[begin TEXT SECTION]

Twitter says its AI that automatically crops images in tweets didn't exhibit racial or gender bias when it was developed – even though in production it may prefer to crop out dark-skinned people and focus on women's chests. The social network acknowledged it has more work to do to address concerns.
"Our team did test for bias before shipping the model and did not find evidence of racial or gender bias in our testing," a Twitter spokesperson said in a statement to The Register and posted on social media service. "But it’s clear from these examples that we’ve got more analysis to do. We'll continue to share what we learn, what actions we take, and will open source our analysis so others can review and replicate."
Over the weekend, various Twitter users posited that the code Twitter uses to select the viewable portion of images displayed in Twitter feeds is biased against people with dark skin. This was based on a few publicly cited examples of Twitter's photo framing using images of both light-skinned and dark-skinned people that skewed toward the light-skinned person. Essentially, when you tweet a photo, how it's viewed depends on the device you're using: if you're looking on a smartphone or a desktop PC, Twitter selects a crop that fits the screen you're using, for example. What tends to happen it seems is that, given a choice, Twitter crops the image so that a lighter skinned person is shown in view, or a female chest (really NSFW).
Twitter software engineers wrote about the web biz's image cropping algorithm in 2018, which was designed to zero in on "saliency" – the calculated importance of various image features – rather than faces, the previous focus for Twitter's image framing.
The claims of racism also elicited a reminder from Anima Anandkumar, professor of computer science at Caltech and director of Nvidia's machine-learning research group, that gender bias continues to be a problem. Last year, she pointed out image cropping on Twitter and other platforms like Google News often focuses on women's torsos rather than their heads.
Issues of this sort turn out to be rather common. For example, Zoom's algorithm for replacing video backgrounds doesn't do a very good job of detecting the outlines of dark-complected faces.

[end TEXT SECTION]
[begin MATERIAL]

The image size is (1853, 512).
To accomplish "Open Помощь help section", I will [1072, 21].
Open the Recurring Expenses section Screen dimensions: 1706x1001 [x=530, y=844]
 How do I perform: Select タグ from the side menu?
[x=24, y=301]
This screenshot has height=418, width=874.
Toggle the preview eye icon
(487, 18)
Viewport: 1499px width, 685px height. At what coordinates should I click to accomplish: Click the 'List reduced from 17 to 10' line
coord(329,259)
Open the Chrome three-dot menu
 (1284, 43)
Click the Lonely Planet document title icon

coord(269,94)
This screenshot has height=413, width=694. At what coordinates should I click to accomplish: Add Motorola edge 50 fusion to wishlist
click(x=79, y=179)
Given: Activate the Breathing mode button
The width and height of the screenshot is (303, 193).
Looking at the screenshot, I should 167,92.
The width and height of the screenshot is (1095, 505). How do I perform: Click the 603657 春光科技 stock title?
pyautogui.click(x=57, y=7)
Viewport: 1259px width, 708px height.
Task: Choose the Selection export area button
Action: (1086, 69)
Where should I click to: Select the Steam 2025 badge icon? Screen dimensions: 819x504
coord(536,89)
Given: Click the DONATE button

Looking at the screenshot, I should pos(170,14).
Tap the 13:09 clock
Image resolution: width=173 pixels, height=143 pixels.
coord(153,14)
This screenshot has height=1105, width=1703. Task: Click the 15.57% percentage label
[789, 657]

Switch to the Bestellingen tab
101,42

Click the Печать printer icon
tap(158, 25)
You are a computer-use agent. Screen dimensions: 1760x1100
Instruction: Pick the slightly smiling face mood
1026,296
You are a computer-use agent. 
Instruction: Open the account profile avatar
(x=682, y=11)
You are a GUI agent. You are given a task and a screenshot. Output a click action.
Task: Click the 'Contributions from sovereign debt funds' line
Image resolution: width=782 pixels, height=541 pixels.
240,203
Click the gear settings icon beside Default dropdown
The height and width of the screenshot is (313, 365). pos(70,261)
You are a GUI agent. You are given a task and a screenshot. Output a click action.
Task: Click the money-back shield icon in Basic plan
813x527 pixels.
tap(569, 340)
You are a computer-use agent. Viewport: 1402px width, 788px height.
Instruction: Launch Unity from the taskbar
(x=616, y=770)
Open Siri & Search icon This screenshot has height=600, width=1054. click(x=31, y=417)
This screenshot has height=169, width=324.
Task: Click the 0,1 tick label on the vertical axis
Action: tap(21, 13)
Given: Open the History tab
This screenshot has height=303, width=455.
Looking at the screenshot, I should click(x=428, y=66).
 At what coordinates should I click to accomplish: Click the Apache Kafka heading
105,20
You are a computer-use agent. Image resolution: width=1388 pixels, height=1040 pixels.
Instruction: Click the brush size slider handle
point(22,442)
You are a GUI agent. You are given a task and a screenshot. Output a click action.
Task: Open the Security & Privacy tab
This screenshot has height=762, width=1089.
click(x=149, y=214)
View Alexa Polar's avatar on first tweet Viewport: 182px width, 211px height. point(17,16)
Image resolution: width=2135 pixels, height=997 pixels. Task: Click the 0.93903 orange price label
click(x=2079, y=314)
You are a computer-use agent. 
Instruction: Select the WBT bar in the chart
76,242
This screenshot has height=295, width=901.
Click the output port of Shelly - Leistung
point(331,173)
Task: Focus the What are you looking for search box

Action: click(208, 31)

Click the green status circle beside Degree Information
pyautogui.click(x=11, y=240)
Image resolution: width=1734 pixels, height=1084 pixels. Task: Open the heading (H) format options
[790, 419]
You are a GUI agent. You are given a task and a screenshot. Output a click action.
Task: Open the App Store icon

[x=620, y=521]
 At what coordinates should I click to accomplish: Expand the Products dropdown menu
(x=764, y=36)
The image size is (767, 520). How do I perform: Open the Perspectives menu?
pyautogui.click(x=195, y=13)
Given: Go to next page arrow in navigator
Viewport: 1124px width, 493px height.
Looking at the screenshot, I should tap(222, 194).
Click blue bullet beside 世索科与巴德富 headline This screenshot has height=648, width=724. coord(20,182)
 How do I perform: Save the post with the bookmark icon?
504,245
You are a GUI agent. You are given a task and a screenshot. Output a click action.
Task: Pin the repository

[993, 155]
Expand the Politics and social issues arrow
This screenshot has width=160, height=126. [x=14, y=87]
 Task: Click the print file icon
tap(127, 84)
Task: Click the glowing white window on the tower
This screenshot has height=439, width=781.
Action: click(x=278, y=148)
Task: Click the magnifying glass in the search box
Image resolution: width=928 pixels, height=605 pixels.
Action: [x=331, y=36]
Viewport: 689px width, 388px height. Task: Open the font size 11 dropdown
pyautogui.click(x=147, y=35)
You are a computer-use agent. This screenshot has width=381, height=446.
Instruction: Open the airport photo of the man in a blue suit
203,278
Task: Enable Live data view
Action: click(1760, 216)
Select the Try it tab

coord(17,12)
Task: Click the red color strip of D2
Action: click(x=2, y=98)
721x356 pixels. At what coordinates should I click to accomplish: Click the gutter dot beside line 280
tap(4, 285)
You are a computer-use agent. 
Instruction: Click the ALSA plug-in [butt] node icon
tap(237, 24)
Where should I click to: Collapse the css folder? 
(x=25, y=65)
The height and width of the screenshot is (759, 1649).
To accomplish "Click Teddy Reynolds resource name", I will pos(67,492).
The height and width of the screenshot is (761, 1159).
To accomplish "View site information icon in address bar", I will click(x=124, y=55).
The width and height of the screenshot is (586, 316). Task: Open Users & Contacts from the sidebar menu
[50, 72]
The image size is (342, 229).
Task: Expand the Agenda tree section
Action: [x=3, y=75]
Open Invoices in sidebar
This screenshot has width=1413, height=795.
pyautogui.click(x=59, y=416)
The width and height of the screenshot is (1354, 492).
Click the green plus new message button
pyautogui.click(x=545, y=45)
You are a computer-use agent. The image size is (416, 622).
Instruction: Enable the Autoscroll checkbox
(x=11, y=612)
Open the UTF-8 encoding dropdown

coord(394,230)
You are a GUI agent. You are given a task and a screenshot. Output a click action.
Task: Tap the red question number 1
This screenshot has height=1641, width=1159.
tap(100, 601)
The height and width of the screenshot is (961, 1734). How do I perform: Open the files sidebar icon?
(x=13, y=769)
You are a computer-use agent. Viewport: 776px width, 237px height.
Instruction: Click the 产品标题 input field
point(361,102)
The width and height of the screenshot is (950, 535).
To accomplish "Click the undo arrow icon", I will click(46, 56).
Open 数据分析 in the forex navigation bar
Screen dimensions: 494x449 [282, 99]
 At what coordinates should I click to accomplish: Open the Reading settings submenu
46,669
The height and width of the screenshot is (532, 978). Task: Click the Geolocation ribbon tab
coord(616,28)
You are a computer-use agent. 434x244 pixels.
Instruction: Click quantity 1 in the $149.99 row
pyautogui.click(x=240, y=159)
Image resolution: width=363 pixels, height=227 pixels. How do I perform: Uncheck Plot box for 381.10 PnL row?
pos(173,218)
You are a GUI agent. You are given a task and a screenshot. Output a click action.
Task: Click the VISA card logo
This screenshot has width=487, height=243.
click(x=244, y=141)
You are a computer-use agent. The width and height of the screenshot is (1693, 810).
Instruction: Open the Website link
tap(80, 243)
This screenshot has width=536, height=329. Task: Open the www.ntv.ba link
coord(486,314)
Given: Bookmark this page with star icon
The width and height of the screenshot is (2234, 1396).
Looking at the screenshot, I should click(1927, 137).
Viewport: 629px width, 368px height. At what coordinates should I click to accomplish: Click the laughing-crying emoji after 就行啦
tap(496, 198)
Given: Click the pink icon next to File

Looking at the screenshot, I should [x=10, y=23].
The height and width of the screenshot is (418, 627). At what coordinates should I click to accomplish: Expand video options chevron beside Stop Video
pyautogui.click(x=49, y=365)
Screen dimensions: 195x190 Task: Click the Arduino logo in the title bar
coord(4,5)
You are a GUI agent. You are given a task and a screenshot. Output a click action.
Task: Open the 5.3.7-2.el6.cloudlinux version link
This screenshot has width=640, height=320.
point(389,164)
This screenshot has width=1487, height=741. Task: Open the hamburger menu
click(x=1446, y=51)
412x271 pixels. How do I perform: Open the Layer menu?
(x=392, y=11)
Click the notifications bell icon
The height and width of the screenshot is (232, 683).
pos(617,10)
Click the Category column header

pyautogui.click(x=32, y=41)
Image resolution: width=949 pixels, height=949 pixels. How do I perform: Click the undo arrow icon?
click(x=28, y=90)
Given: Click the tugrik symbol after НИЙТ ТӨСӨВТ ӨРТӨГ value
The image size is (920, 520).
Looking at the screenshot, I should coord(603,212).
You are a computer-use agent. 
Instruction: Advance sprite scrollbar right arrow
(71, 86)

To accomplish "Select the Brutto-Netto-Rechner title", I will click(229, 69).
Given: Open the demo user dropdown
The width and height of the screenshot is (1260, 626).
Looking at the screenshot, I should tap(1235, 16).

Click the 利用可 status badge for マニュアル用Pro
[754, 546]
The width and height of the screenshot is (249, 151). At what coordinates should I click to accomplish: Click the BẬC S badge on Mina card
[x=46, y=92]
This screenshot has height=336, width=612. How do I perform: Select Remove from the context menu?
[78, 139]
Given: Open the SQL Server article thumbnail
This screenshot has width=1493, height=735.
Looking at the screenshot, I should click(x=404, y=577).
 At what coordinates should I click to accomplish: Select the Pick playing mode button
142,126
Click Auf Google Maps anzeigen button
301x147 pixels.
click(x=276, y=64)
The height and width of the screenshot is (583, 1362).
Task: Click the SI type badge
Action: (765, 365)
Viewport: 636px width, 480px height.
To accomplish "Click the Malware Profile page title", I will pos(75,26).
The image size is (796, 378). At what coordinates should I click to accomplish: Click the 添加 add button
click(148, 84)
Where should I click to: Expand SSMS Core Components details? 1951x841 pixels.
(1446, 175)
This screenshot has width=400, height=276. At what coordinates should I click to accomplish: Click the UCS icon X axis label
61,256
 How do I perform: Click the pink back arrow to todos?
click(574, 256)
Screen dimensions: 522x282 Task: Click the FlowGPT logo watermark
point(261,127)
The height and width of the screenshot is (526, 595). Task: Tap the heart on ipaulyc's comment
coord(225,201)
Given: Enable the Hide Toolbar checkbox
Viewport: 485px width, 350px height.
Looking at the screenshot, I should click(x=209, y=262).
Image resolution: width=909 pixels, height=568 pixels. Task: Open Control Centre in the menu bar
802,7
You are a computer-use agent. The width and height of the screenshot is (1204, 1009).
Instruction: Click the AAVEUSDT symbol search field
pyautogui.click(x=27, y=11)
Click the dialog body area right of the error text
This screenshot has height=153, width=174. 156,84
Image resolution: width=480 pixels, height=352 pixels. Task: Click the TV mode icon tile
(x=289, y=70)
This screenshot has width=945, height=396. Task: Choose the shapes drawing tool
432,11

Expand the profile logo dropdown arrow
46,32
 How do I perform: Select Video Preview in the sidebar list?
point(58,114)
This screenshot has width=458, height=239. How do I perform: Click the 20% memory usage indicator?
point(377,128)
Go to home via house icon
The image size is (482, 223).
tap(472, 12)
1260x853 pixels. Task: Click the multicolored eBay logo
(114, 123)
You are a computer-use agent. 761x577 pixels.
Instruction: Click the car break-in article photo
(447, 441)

[end MATERIAL]

[PROBLEMS AND TASKS]
• 1. List every company, institution, or online service named in the article on Twitter's image cropping.
• 2. Condense the paragraph of the article on Twitter's image cropping that begins "Over the weekend" into a short bulleted list that keeps its main facts.
• 3. Quote everything in the article on Twitter's image cropping from "Twitter software engineers" down to "of dark-complected faces.".
The lines above have no role in this work.

[RESPONSES]
• 1.
- Twitter
- The Register
- Caltech
- Nvidia
- Google News
- Zoom

• 2.
- Over the weekend, several Twitter users claimed that the code choosing the visible part of images in feeds is biased against people with dark skin.
- The claim rested on a few public examples with light- and dark-skinned people where the crop favored the light-skinned person.
- The crop of a tweeted photo depends on the viewer's device, such as a smartphone or desktop PC, and is chosen to fit that screen.
- Given a choice, Twitter appears to crop toward a lighter-skinned person or a female chest.

• 3.
Twitter software engineers wrote about the web biz's image cropping algorithm in 2018, which was designed to zero in on "saliency" – the calculated importance of various image features – rather than faces, the previous focus for Twitter's image framing.
The claims of racism also elicited a reminder from Anima Anandkumar, professor of computer science at Caltech and director of Nvidia's machine-learning research group, that gender bias continues to be a problem. Last year, she pointed out image cropping on Twitter and other platforms like Google News often focuses on women's torsos rather than their heads.
Issues of this sort turn out to be rather common. For example, Zoom's algorithm for replacing video backgrounds doesn't do a very good job of detecting the outlines of dark-complected faces.